Jen’s comments: Just read this and loved it. Fascinating read for anyone who’s ever scoffed at the price of music CDs. Like the reviewer suggests, I’m really hoping for a movie.
BookPage review by Edward Morris
“The story of how the Internet brought the imperious music business to its knees has never been told more succinctly and readably than it is here. Beginning his narrative in 1995, when the compact disc format reigned, Stephen Witt focuses on the transformative importance of four primary figures. They are Karlheinz Brandenburg, developer of the MP3 compression technology that enables the vast amount of digital sound data on a CD to be “squeezed” down to a more manageable size for easier playback and transfer; Doug Morris, the aggressive and musically adventurous head of Universal Music Group who presided over the volcanic rise of rap music; Bennie Lydell “Dell” Glover, an hourly worker at a CD manufacturing plant in North Carolina who sneaked thousands of copies of superstar albums out of the plant to post on the Internet before they were released for public sale; and “Kali,” a shadowy presence who, through a network of leakers like Glover, masterminded the Internet distribution of this enormous trove of pirated music.
The tragic flaw of the record companies—Morris’ chief among them—was believing they could ignore culture-shattering technology. After all, CD duplication had advanced to the point that they could manufacture albums for a few pennies each and sell them for $16.98 and up. Who’d want to disrupt such a cozy setup? So instead of coming to terms with this new world, the record labels fought back—quite ineffectually—with public relations campaigns and lawsuits against individuals, seeming like bullies every time they won.
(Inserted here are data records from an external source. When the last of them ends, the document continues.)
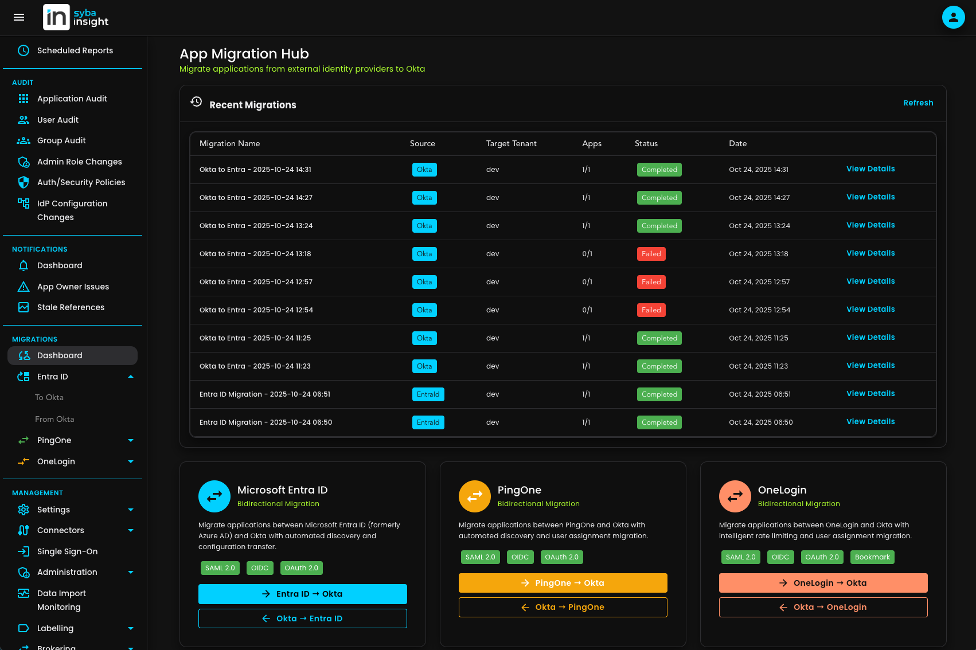This screenshot has width=976, height=650.
Task: Click the Syba Insight logo
Action: [76, 17]
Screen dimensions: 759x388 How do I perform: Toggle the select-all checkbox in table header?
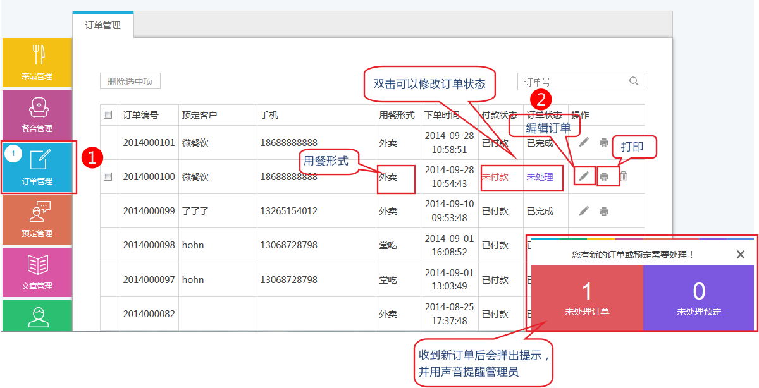(108, 115)
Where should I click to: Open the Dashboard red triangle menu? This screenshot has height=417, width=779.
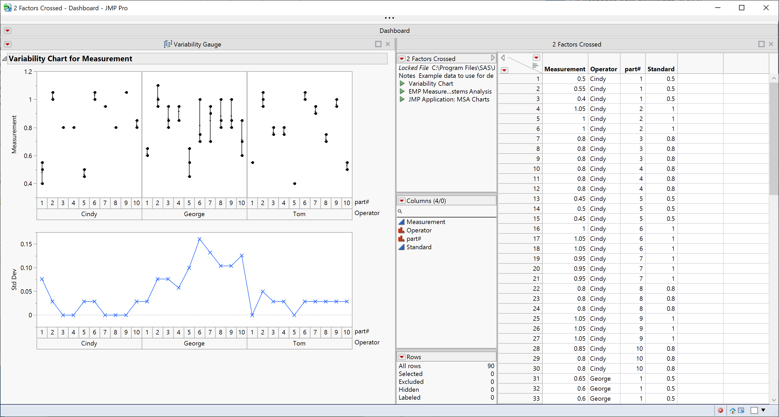pyautogui.click(x=8, y=31)
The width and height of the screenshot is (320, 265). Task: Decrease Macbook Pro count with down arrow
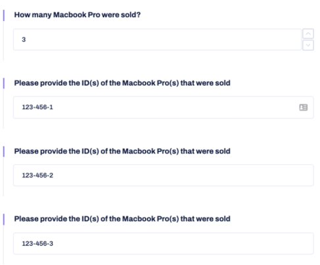click(308, 45)
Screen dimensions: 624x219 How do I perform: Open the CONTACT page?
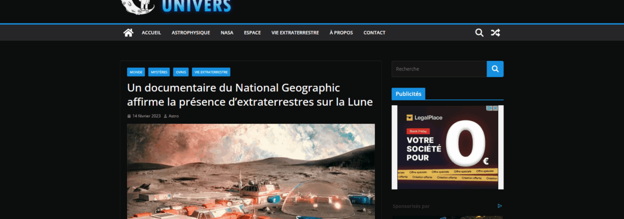(374, 33)

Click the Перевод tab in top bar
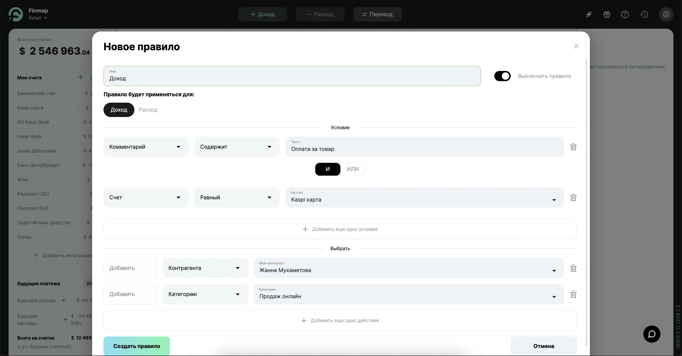[x=377, y=14]
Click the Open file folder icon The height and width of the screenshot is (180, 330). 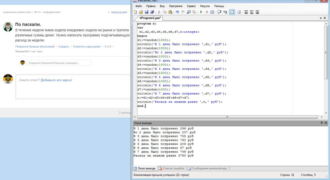point(141,12)
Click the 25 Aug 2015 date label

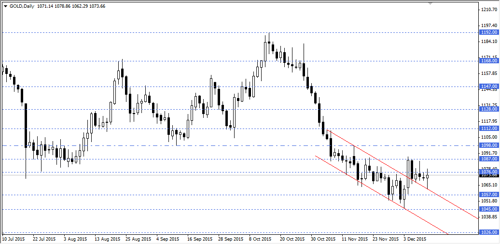tap(137, 239)
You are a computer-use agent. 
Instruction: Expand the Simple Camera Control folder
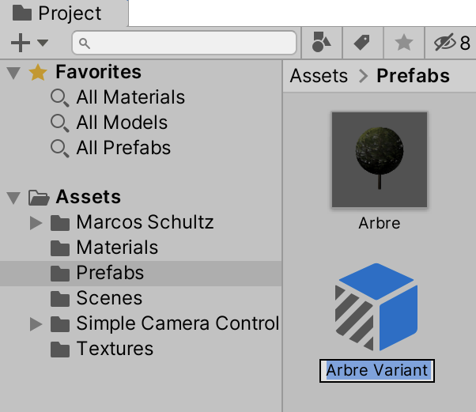coord(36,323)
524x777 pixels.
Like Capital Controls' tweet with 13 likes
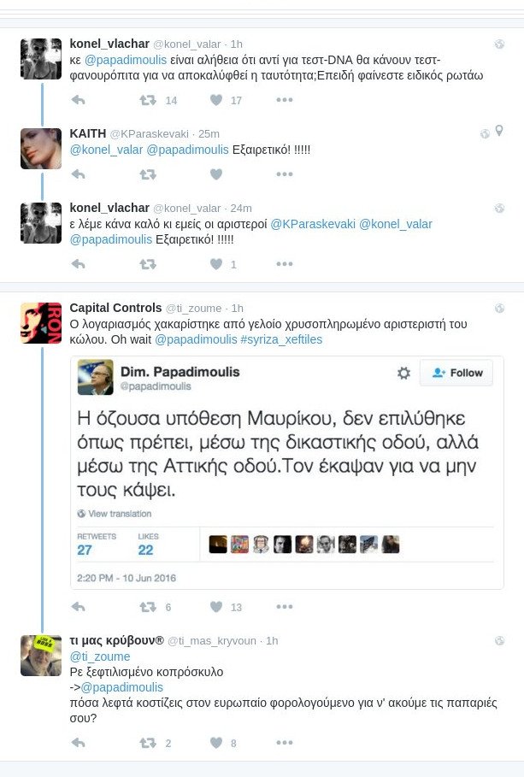[216, 607]
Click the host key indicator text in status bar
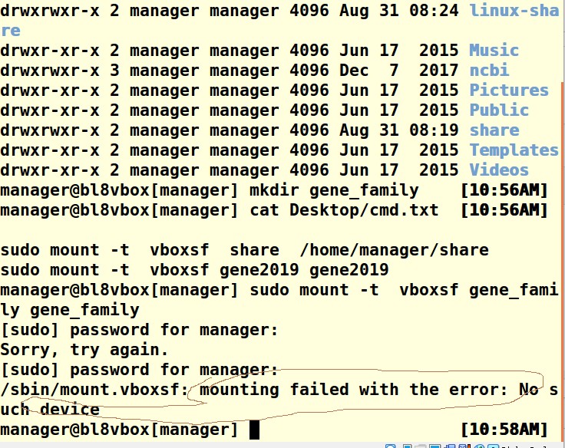The height and width of the screenshot is (448, 565). [525, 446]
The upshot is that record stores have all but vanished and the CD is a withering format.
While Witt streamlines his account, he doesn’t oversimplify it. He covers the creation of iTunes and the iPod, the expansion of broadband, the brief but flamboyant life of Napster, Steve Jobs’ futile attempts to hire Morris and the wily Morris’ ability to prosper even as the empire he built crumbles. How Music Got Free cries out for a movie treatment like The Social Network.”